EXERCISE REQUIREMENTS >> Rewrite all of the material below as a two-column CSV with the header row input,output. Give each item its own row, with the item's text in input and its answer in output, each field in double quotes and with line breaks replaced by spaces.

::: RECORDS PROVIDED :::

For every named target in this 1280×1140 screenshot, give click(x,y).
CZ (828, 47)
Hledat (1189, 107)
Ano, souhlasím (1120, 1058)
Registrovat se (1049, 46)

:::

RESULT OF THE EXERCISE >>
input,output
"For every named target in this 1280×1140 screenshot, give click(x,y). CZ","(828, 47)"
"Hledat","(1189, 107)"
"Ano, souhlasím","(1120, 1058)"
"Registrovat se","(1049, 46)"